» What to work on:
1. In the passage on religion after Alexander below, list each thing Isis was said to have ordained or invented.
2. According to the passage on religion after Alexander below, what new name did Ptolemy the First give the Egyptian god Osiris?

[[ Source text, beginning ]]

From Greece through West Asia, a growing interest in knowledge brought turmoil in religion. Before Alexander, religions tended to be local, tribal or national. After Alexander, religions knew no frontiers. Religions traveled from city to city with the new migrants. Numerous eastern cults spread westward as far as Greece. In Greece the rise of individualism and a diminishing identity with the old Olympian gods was accompanied by some people adopting astrology and some people adopting asceticism and rejecting worldly society. Some Greeks adopted doctrines preoccupied with repentance, salvation, resurrection and life after death. Many often spoke of a goddess named Fortune. Across Greece and West Asia a few among the Hellenized responded to the new individualism and cosmopolitanism by abandoning religion. Some others decided that all the gods worshiped across the world were really Zeus, that Zeus was the universal god. Some worshiped new gods, such as the healing god called Asclepius, which appeared in such cities as Epidaurus in Peloponnesia, the island city of Cos, and in Pergamum. Greeks spread the worship of Dionysus as far east as the Indus Valley, and some eastern peoples had begun worshiping Dionysus by another name, including some Hebrews outside of Judah who worshiped Dionysus under the name of Sabazios.
The Hellenized in Syria adopted the god Hadad, who was described in the Old Testament as Rimmon. And Hadad was another god whom some called Zeus. In Syria a local stone goddess called Ahahita became the goddess Atargatis and Hadad's consort. She was both a Greek goddess and Syria's greatest of goddesses, and people came from all over Asia to be purified in her sacred pool of water.
Ptolemy the First attempted to bring Egyptians closer to his Hellenized followers by creating a new religious cult that drew from Egyptian mythology. He gave the Egyptian god Osiris a new temple in the Egyptian quarter of Alexandria and a new name, Serapis. Serapis was described as a member of a trinity of gods that included Isis, the mother of all and the cleanser of sins. Rounding out the trinity was the son of Isis and Serapis: Harpocrates.
Priests clad in white initiated people into Ptolemy's cult by baptism, submerging them in the Nile, or sacred water from the Nile,- which was believed to remove one's sins - a conversion that often evoked considerable emotion. The daily routine of the priests of this faith included the singing of hymns and sprinkling sacred water. Members of the cult believed that they would be judged after death, and they hoped that with death they would pass into an everlasting life.
To many native Egyptians this attempt by the Ptolemies to create a new religion from Egyptian mythology appeared as a lack of faith in their own gods, and most Egyptians rejected the new cult. But some Greek women in Egypt found in the worship of Isis an appeal that other fertility goddesses, virgin goddess warriors, and Aphrodite lacked. Isis was a mother and a bearer of children. She knew suffering and she offered her worshippers understanding. To women, Isis was a friend, and to them she was the glory of womanhood. She was said to have ordained that women should be loved by men, to have invented the marriage contract, that women should bear children and that children should love their parents. Isis’ unique qualities helped spread worship of her and Serapis through the Aegean, to Italy and the Western Mediterranean. And in centuries to come some of Isis’ statues would serve as images of the Madonna.

[[ Source text, end ]]
[[ Entries supplied, beginning ]]

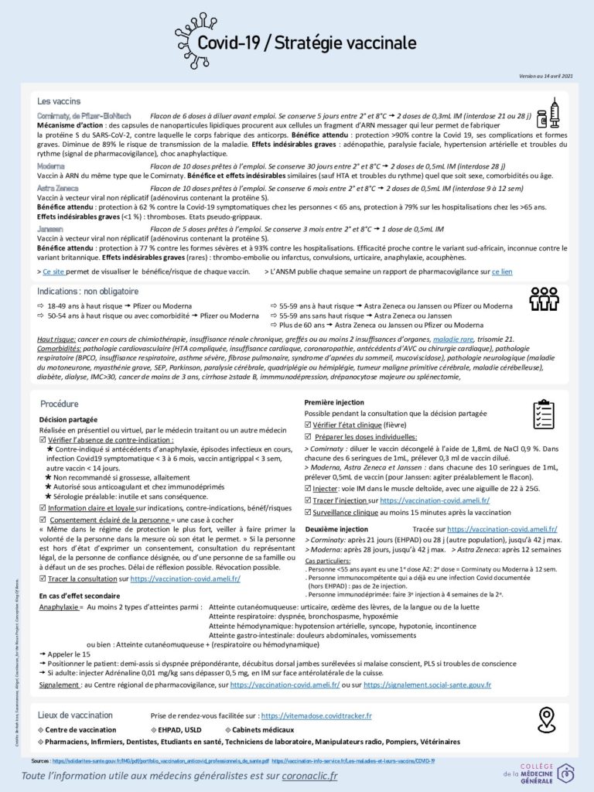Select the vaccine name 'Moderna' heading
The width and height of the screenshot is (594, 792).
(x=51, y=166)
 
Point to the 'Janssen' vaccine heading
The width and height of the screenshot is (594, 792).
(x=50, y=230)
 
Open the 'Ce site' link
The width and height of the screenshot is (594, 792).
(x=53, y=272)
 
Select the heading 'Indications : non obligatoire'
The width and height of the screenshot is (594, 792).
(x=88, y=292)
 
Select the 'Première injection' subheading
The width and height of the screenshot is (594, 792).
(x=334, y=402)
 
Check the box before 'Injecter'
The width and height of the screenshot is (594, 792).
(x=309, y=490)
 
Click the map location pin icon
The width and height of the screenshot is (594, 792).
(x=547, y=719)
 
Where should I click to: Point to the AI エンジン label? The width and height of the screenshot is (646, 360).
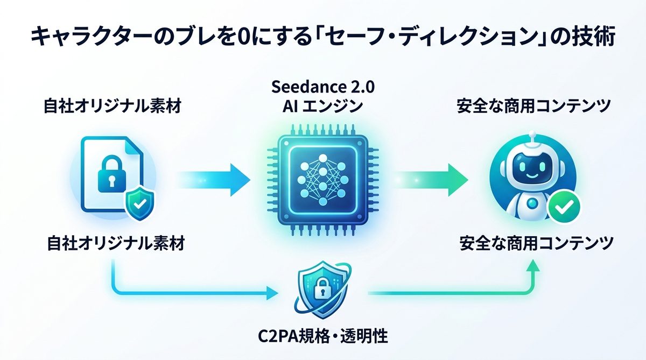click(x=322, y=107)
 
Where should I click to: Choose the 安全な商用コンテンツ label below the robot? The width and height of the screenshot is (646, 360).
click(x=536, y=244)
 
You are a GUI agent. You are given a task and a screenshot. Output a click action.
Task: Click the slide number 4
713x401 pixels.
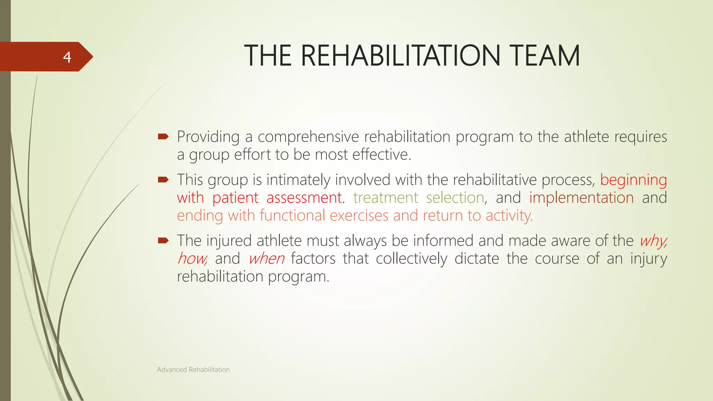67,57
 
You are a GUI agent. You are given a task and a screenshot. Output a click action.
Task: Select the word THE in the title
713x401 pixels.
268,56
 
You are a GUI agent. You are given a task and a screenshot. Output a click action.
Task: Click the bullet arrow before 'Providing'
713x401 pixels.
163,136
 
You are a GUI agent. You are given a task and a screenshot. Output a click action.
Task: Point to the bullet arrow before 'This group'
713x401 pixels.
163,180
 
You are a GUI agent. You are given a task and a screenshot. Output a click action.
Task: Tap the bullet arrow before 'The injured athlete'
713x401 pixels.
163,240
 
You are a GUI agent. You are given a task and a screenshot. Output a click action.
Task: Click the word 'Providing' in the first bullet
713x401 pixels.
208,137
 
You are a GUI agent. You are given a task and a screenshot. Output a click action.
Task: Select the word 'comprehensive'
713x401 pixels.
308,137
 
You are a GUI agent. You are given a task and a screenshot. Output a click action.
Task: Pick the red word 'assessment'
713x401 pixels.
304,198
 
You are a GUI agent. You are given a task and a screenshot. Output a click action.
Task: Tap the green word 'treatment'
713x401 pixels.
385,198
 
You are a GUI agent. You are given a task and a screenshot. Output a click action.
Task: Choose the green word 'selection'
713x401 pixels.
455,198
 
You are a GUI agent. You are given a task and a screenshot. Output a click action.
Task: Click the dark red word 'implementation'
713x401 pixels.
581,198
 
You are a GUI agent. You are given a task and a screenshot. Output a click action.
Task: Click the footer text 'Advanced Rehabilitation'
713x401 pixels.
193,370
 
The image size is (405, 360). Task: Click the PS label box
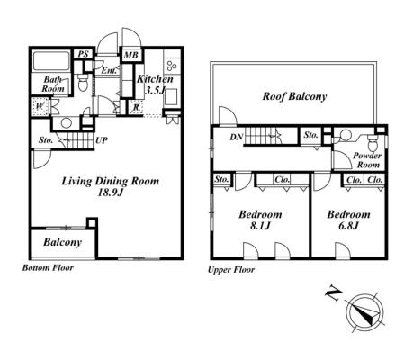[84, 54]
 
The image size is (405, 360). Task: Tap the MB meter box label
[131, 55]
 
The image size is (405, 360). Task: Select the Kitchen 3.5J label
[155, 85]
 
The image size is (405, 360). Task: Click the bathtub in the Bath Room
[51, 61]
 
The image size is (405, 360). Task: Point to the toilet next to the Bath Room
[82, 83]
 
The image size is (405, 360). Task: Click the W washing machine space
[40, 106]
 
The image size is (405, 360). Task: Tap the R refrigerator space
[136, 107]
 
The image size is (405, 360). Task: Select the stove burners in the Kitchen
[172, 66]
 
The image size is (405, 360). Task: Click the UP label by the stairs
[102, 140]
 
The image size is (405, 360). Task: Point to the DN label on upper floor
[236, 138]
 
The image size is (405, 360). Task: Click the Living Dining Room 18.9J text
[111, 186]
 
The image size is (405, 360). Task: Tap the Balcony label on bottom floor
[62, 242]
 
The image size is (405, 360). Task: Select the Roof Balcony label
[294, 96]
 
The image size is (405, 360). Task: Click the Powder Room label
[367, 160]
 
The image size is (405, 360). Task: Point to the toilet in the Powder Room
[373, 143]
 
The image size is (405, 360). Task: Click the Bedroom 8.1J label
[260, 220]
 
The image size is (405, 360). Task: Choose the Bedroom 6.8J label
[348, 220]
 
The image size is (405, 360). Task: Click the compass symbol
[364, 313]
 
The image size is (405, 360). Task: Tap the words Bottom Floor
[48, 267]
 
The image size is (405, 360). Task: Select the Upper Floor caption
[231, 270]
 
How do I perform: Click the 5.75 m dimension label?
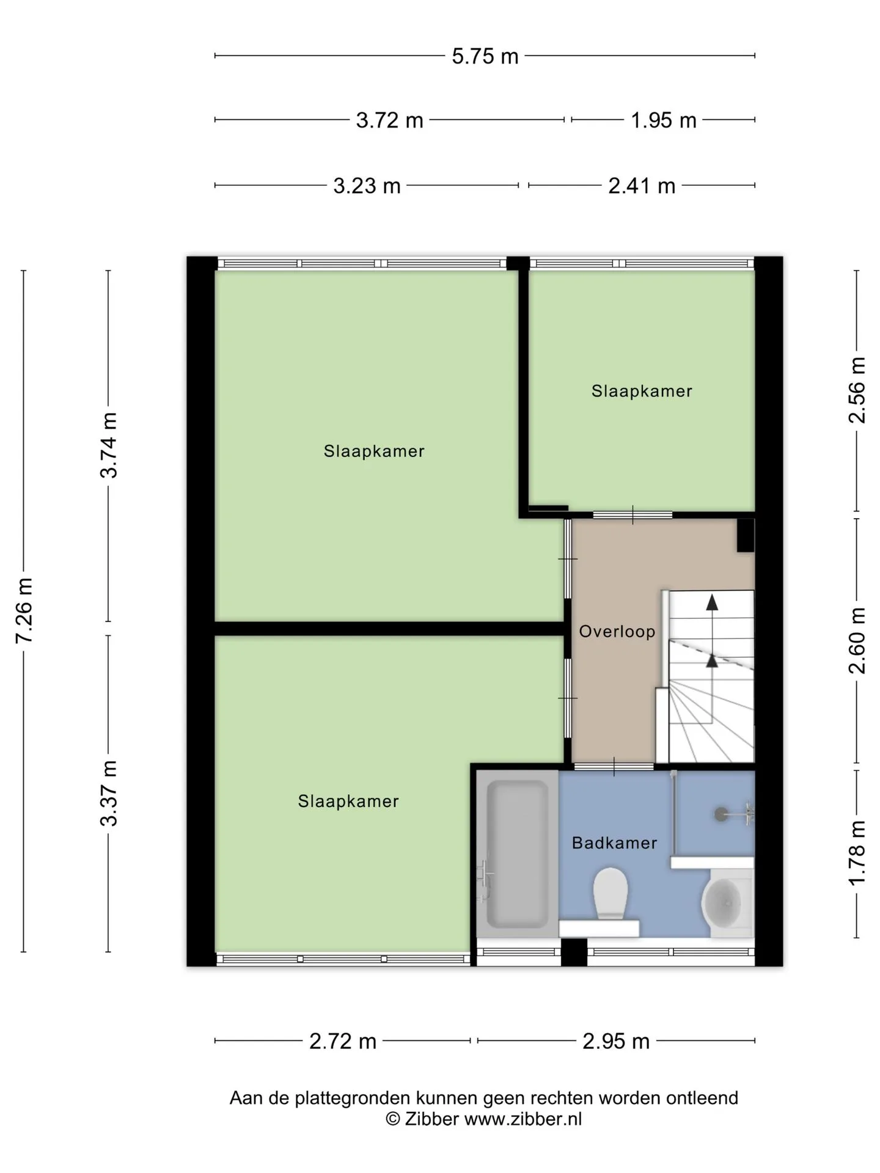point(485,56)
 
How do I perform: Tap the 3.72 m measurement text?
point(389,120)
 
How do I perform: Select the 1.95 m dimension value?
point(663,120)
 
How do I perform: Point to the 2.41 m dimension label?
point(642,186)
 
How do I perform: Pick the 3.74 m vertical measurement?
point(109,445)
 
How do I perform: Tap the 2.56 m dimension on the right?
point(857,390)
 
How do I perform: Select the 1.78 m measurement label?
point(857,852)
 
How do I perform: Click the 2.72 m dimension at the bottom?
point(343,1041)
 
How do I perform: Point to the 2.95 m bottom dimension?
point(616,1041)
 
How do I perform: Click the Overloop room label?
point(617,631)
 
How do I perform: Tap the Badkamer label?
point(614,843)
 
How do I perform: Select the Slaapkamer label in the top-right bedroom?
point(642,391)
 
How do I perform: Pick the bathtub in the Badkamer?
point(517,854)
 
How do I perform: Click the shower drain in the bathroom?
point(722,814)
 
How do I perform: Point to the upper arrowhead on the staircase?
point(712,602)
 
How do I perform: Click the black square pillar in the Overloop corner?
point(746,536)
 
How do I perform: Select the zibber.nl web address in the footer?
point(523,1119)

[[ Entries supplied, end ]]
[[ Entries supplied, beginning ]]

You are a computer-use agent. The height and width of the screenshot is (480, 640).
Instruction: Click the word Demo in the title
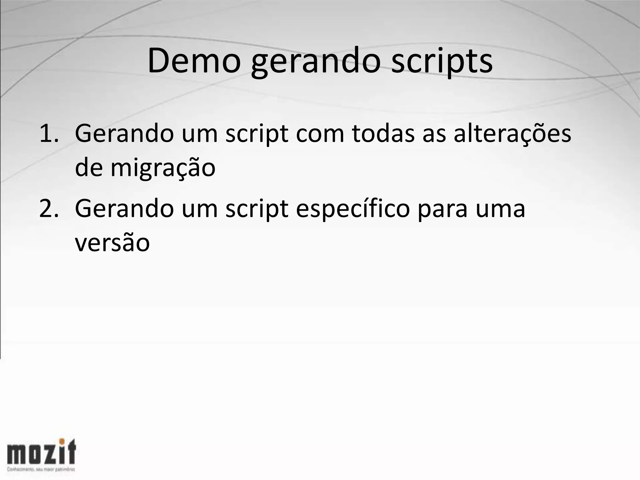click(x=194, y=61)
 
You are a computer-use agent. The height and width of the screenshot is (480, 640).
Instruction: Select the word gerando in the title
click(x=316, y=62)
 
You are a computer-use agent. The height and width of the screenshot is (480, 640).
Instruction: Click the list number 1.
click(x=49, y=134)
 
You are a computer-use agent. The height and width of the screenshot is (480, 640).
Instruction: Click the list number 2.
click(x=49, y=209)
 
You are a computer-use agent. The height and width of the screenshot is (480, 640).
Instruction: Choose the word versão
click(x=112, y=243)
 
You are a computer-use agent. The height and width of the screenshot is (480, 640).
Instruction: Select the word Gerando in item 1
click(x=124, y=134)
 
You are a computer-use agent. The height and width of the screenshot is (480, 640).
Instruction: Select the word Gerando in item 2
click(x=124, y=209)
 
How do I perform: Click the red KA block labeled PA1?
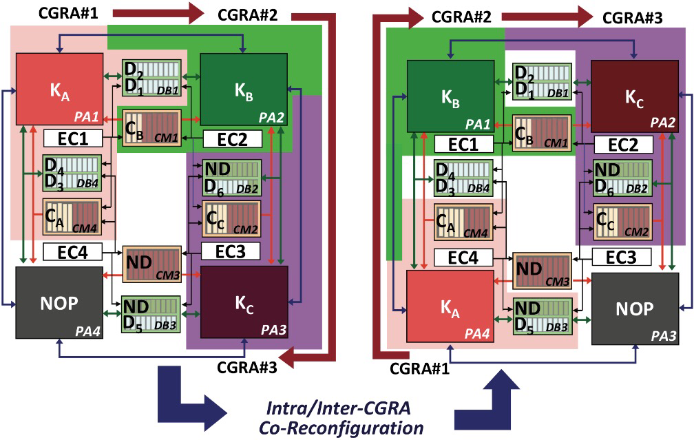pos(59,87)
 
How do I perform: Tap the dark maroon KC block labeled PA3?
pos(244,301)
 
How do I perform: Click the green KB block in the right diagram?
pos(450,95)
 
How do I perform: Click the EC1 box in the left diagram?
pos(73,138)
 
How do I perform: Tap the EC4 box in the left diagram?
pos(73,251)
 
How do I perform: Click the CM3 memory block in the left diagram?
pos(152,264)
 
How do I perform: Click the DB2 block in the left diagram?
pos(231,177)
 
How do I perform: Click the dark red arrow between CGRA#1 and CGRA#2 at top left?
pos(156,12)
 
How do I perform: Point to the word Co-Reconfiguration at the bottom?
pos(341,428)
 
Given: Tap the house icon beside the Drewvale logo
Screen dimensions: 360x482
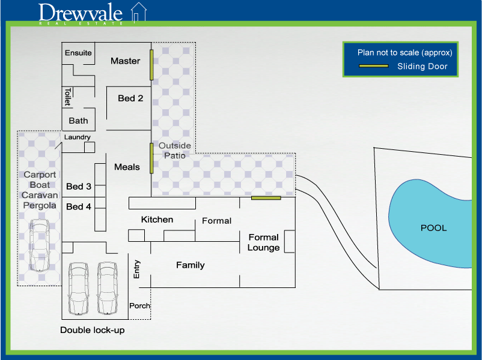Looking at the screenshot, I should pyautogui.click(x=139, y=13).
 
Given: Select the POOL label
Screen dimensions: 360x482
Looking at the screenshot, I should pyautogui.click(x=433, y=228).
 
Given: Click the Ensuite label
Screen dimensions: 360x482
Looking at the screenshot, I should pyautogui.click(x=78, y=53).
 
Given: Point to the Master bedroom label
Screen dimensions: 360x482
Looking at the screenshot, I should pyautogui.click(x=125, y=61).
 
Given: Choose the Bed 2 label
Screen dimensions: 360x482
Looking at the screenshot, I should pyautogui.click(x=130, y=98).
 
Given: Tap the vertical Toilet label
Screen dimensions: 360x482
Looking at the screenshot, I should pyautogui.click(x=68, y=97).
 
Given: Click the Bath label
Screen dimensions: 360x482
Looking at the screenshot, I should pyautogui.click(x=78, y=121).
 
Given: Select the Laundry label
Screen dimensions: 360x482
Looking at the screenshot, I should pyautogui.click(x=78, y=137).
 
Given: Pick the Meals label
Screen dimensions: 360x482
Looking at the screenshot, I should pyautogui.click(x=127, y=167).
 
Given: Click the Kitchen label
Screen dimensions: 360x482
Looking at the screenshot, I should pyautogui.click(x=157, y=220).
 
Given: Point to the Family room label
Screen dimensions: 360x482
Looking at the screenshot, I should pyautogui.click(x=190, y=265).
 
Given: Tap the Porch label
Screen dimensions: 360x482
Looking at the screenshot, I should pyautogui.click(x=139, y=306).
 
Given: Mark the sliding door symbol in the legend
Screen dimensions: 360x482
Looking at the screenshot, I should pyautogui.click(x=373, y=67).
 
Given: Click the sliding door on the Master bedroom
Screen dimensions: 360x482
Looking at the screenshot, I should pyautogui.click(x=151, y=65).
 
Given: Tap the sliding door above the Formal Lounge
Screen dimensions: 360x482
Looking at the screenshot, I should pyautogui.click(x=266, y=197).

[[ Entries supplied, end ]]
[[ Entries supplied, beginning ]]

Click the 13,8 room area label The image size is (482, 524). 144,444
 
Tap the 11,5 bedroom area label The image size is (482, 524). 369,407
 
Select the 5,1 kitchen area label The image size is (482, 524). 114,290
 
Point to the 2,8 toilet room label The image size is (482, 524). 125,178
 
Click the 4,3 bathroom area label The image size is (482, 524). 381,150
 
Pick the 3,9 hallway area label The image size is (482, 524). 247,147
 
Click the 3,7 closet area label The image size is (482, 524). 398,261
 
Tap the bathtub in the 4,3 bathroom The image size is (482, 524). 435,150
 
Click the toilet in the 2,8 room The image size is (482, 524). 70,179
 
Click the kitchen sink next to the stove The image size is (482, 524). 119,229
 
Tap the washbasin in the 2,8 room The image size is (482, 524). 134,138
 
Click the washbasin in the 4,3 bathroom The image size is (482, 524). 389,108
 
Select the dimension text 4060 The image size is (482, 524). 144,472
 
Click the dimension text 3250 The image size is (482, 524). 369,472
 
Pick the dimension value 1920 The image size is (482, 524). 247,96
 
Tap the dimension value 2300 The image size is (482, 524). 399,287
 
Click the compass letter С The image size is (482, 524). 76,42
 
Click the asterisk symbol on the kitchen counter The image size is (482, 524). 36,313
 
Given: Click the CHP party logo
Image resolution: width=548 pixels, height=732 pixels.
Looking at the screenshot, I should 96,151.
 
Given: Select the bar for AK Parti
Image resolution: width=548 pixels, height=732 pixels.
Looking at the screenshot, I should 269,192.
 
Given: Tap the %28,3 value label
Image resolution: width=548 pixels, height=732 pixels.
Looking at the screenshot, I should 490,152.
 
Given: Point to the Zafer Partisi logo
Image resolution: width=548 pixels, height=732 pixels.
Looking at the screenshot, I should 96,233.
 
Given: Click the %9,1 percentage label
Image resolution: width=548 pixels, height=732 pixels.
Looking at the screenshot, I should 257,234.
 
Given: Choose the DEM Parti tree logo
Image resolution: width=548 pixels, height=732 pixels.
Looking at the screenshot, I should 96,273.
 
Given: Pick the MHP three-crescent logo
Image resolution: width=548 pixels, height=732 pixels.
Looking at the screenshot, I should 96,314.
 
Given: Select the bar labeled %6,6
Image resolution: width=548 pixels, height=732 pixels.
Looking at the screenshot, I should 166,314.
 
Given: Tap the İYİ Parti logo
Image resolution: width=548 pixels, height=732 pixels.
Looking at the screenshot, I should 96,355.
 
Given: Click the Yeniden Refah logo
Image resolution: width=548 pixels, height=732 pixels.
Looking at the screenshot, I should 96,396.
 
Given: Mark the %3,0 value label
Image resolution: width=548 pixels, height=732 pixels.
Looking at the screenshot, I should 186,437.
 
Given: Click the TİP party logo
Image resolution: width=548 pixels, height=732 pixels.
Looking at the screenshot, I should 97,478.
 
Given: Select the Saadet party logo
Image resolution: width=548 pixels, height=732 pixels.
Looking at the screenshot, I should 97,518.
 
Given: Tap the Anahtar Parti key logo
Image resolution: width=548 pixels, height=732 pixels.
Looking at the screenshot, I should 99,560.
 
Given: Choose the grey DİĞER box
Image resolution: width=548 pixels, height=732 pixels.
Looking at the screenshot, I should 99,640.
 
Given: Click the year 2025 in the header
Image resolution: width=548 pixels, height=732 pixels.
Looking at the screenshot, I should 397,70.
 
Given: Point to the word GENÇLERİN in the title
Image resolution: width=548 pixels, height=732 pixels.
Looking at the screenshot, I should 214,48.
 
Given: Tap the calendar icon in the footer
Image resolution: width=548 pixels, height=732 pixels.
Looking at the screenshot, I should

[[ Entries supplied, end ]]

» Exercise answers:
1.
- That women should be loved by men
- The marriage contract
- That women should bear children
- That children should love their parents

2. Serapis